Friday, 4 December 2015

Buy-to-let

Buy-to-let stamp duty changes: the end of the boom? (BT.com 27 November 2015)

I don't for a second think this change by Osbourne will make any difference but, along with him dropping the tax credits changes, it seems on the face of it a startlingly uncharacteristic thing to do. After all, his changes so far have invariably given the advantaged more advantages and the disadvantaged fewer.

I've always been uneasy about a system where it is possible to purchase a second home for occasional use when many fellow citizens don't have adequate accommodation. Likewise a system where landlords can rent out poorly maintained property, stuff 14 students into a 3-bed semi, and generally overcharge for something everybody needs. But the 'buy-to-let boom' takes the biscuit.

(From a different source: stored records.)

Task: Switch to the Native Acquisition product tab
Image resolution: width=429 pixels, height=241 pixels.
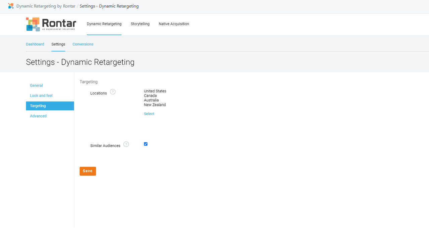Action: (174, 24)
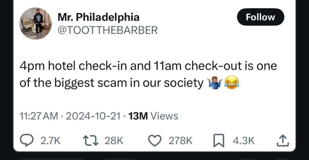This screenshot has width=309, height=160.
Task: Open Mr. Philadelphia's profile picture
Action: [x=35, y=23]
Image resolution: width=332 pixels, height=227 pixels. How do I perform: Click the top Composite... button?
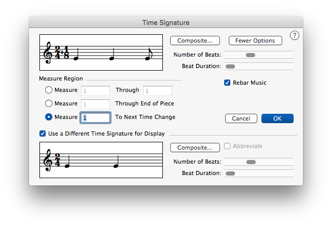195,41
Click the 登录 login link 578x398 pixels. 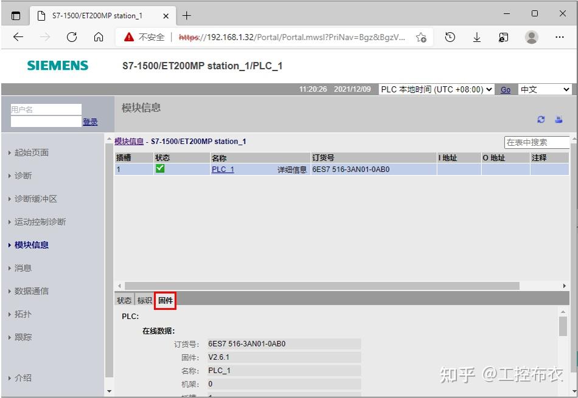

Somebody who has a decent house already, and a reasonable income, can borrow enough to buy another house. Not only do they secure a solid bricks-and-mortar asset that will invariably grow in value over the years, but they get somebody else to pay for it! There's what's legal and what's fair. And this, in my book, is blatantly unfair.

More characteristic was Osbourne forcing housing associations to sell off their properties (at a discount!) to the tenants who can afford them. The only way this could be fair is if the policy was extended to private landlords. With rents fixed at housing association levels. Now that would be fair!